Woods to break silence, finally
MARANA; Tiger Woods will speak publicly on Friday for the first time since his bizarre, middle-of-the-night car accident, beginning what his agent called "the process of making amends" for the sex scandal that sent him into hiding for three months.
"While Tiger feels that what happened is fundamentally a matter between he and his wife, he also recognises that he has hurt and let down a lot of other people who were close to him," Mark Steinberg said in an e-mail on Wednesday. "He also let down his fans. He wants to begin the process of making amends and that's what he's going to discuss."
However, Steinberg said Woods will not take any questions from a small group of media. "This is not a press conference," he said. It will be Woods' first public appearance since November 27, when he crashed his SUV into a tree outside his Florida home. Woods' only comments since then have been made through his Web site. Woods is to speak at 1600 GMT on Friday from the clubhouse at the TPC Sawgrass in Ponte Vedra Beach, Florida, home of the PGA Tour.
There was strict control over the appearance, typical of Woods' career. Steinberg described the gathering as a "small group of friends, colleagues and close associates," who will listen to Woods apology as he talks about the past and what he plans to do next.
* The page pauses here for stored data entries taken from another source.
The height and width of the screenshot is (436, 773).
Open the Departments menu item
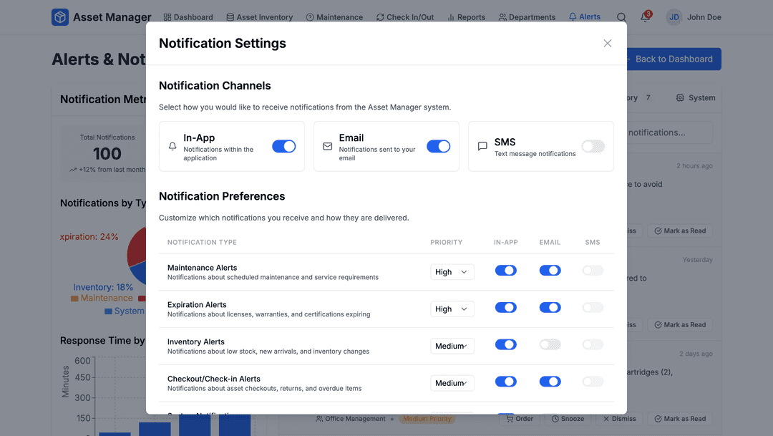[527, 17]
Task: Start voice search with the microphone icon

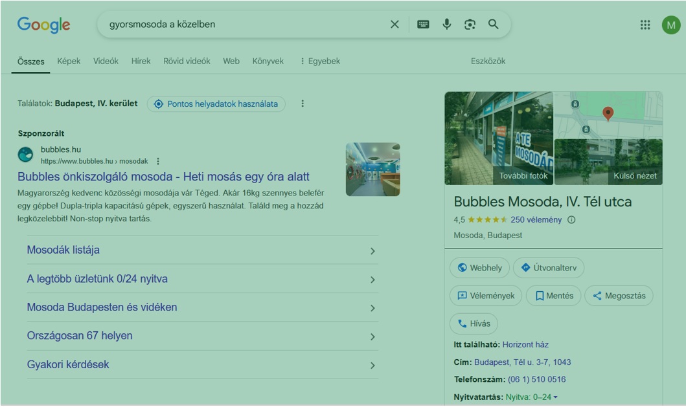Action: (446, 25)
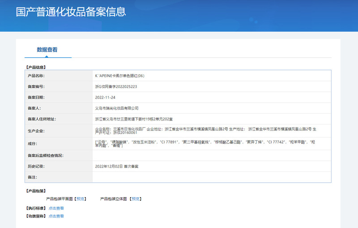Click the 备案人 value 义乌市瑞尚化妆品有限公司

117,108
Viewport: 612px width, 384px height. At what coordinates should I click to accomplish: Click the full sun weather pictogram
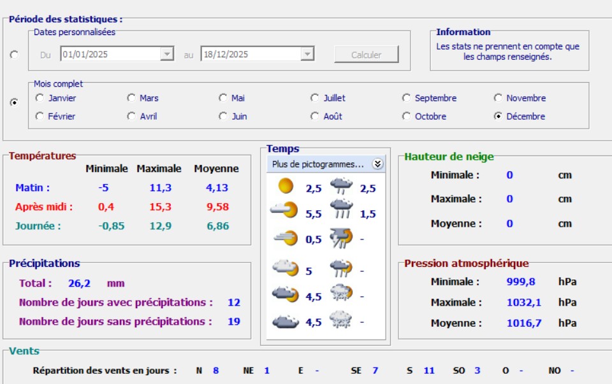click(286, 187)
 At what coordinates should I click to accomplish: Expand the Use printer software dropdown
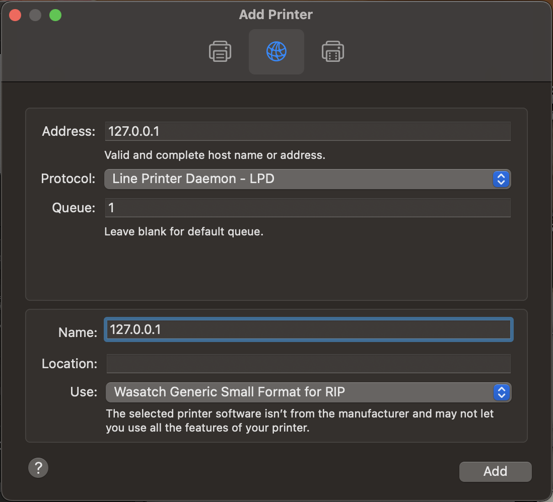pyautogui.click(x=297, y=392)
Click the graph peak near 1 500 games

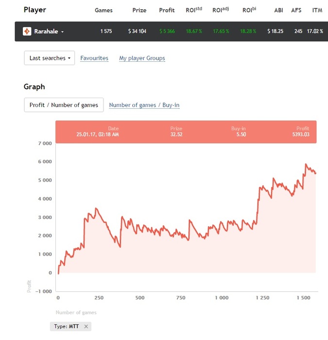306,165
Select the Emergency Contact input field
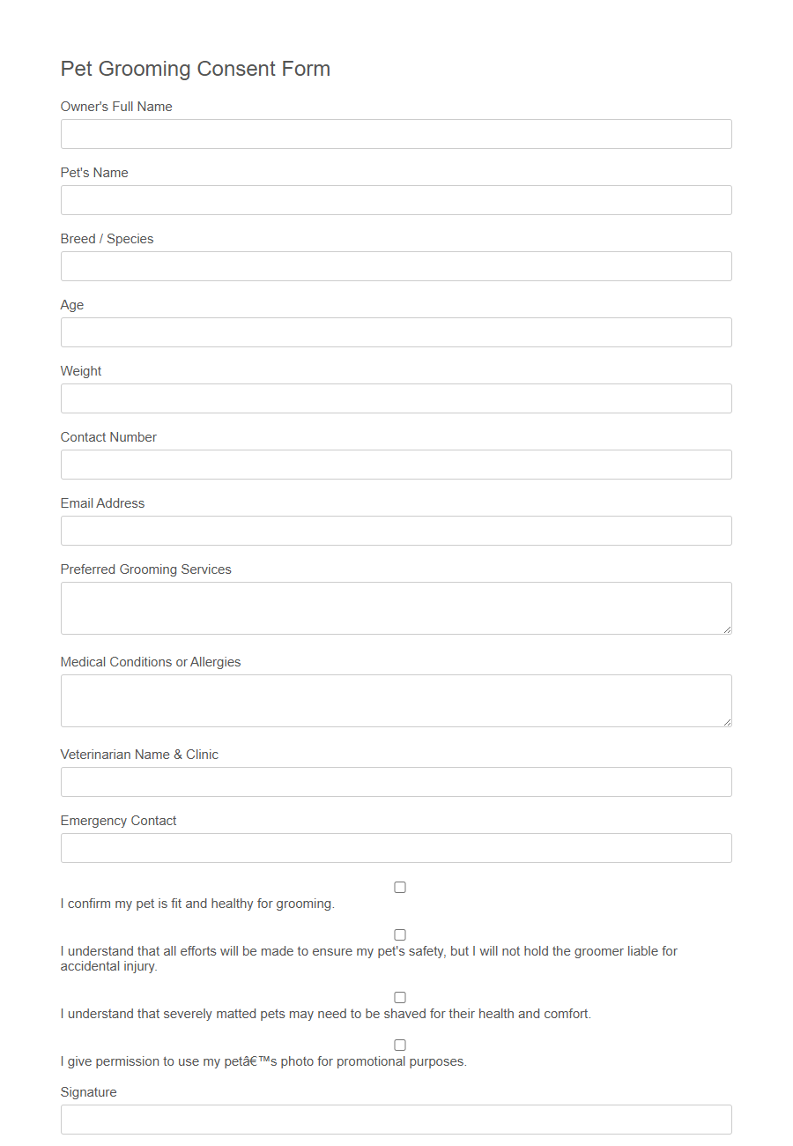 click(396, 848)
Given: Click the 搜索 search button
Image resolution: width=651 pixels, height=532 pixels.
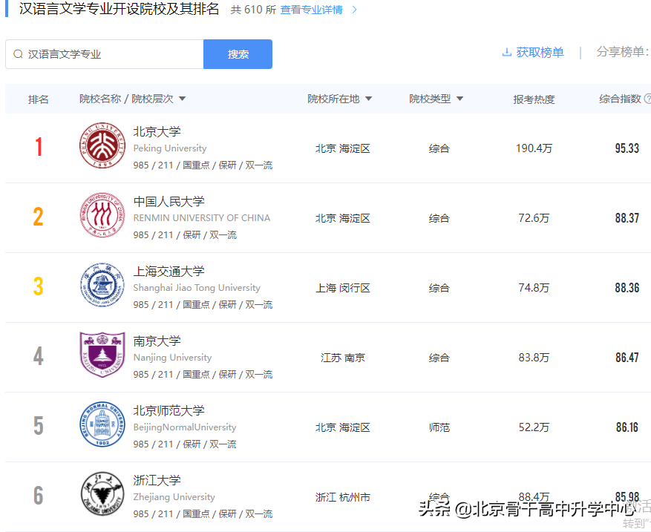Looking at the screenshot, I should pyautogui.click(x=238, y=53).
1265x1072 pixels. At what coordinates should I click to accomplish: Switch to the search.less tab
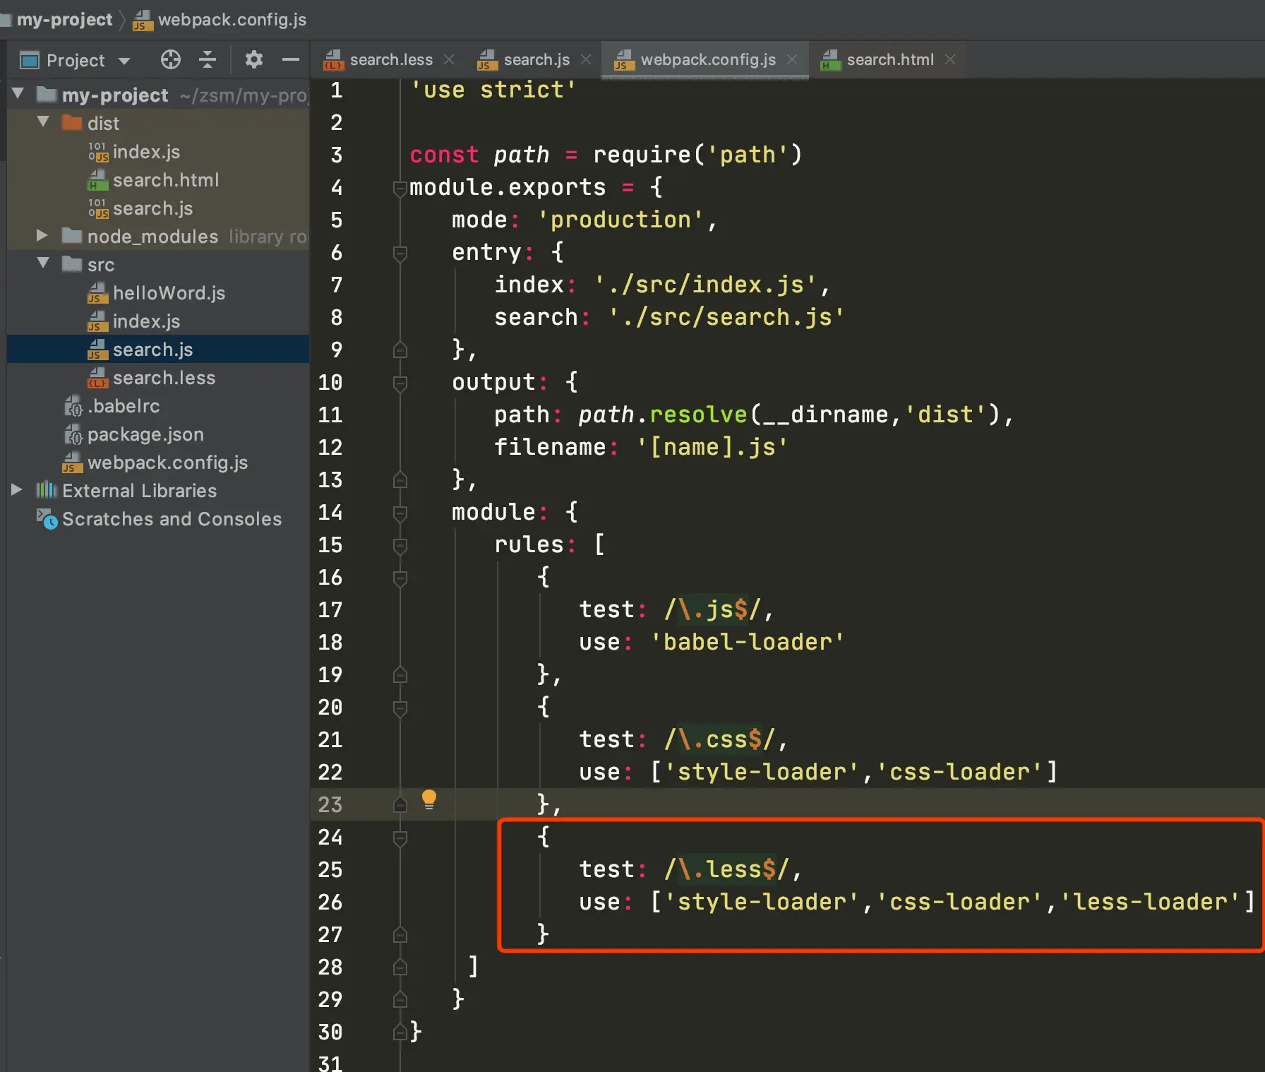(390, 60)
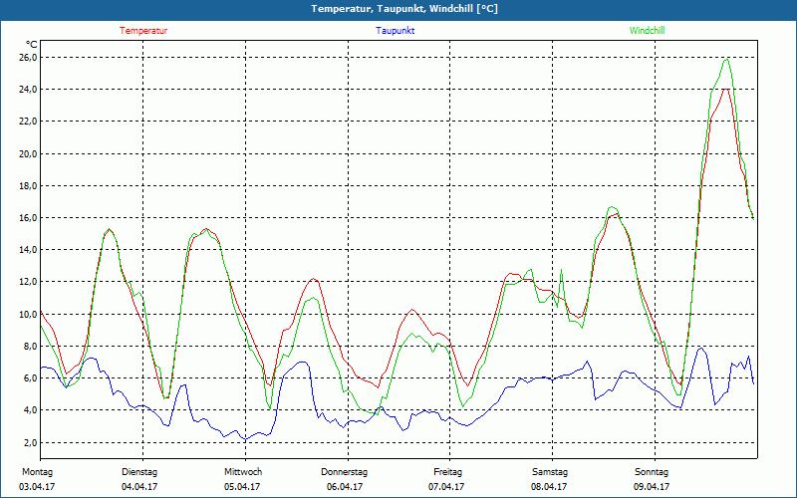This screenshot has height=498, width=797.
Task: Click the 03.04.17 date label
Action: tap(36, 487)
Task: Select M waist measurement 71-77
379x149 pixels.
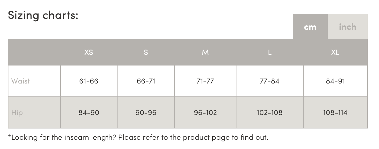Action: coord(205,81)
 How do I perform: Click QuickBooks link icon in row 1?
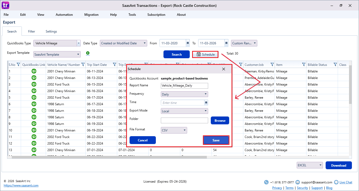[34, 71]
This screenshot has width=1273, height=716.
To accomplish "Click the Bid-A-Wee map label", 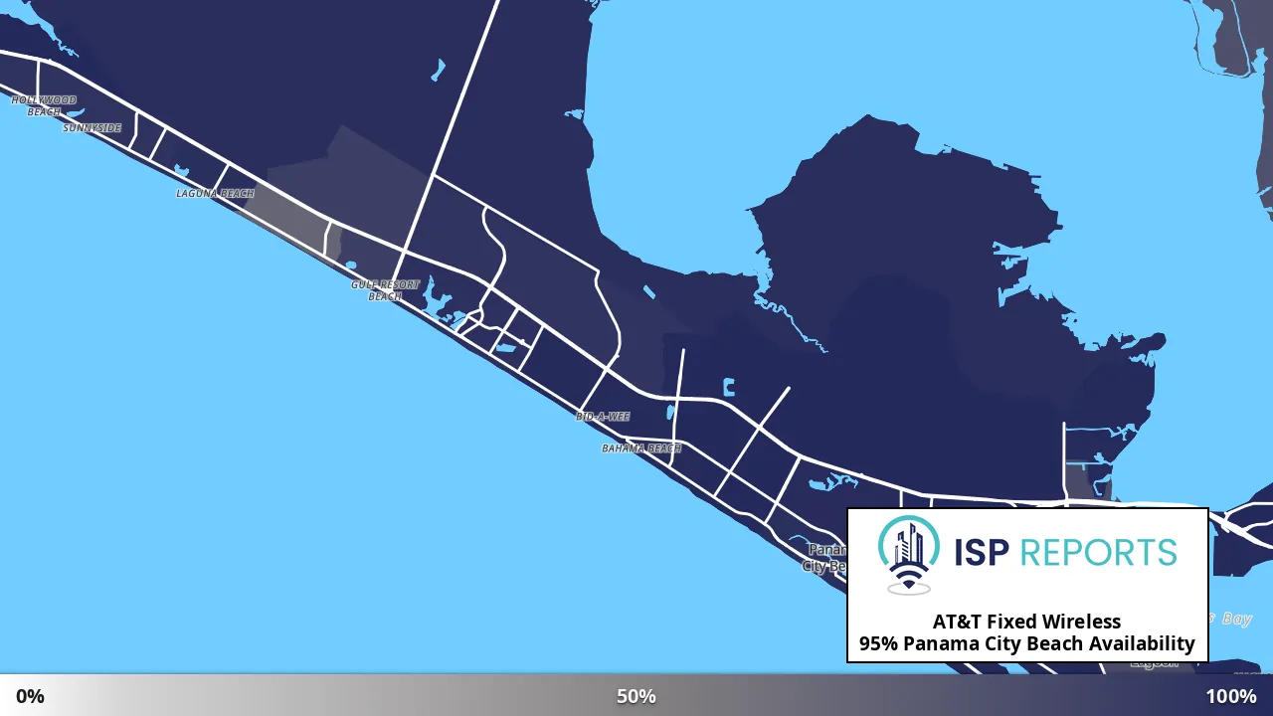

He said three wire services have been invited — The Associated Press, Reuters and Bloomberg — and he asked the Golf Writers Association of America to recommend pool reporters. Only one camera will be in the room to provide live coverage via satellite. Steinberg said other writers with proper credentials could watch from a hotel ballroom more than a mile away. "The first time out, he's better controlling it," fellow player Padraig Harrington said from the Match Play Championship in Arizona.
The timing is peculiar. The appearance will take place during the third round of the Arizona tournament, sure to steal attention away from the first big event of the year. The event is sponsored by Accenture, the first sponsor to drop Woods when he became embroiled in the sex scandal. PGA Tour commissioner Tim Finchem said he did not think Woods' appearance was going to undermine the World Golf Championship event.
Woods had a spectacular fall from his perch atop golf. He was believed to have been the first athlete to gross $1 billion in earnings and endorsements and, at 14 majors, was closing in on golf's record of 18 majors held by Jack Nicklaus. It all collapsed in the early morning hours after the American Thanksgiving holiday. Woods admitted to "infidelity" in a statement on his Web site in mid-December and has been on an indefinite break from golf ever since.